[[ PROVIDED RECORDS open ]]

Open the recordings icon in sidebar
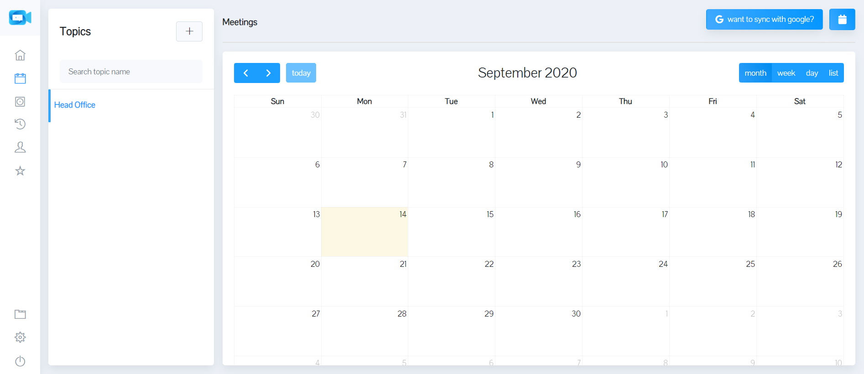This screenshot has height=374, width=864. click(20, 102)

[[ PROVIDED RECORDS closed ]]
[[ PROVIDED RECORDS open ]]

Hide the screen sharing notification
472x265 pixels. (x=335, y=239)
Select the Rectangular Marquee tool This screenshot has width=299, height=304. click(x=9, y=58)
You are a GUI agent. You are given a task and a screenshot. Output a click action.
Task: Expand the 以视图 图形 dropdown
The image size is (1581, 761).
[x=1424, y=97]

[[ PROVIDED RECORDS closed ]]

:: WORK REQUIRED ::
Give the exact lines, and only those, from the line containing "Hide the screen sharing notification" through the line containing "Task: Expand the 以视图 图形 dropdown" in the entries above.

:: ANSWER BELOW ::
Hide the screen sharing notification
472x265 pixels. (x=335, y=239)
Select the Rectangular Marquee tool This screenshot has width=299, height=304. click(x=9, y=58)
You are a GUI agent. You are given a task and a screenshot. Output a click action.
Task: Expand the 以视图 图形 dropdown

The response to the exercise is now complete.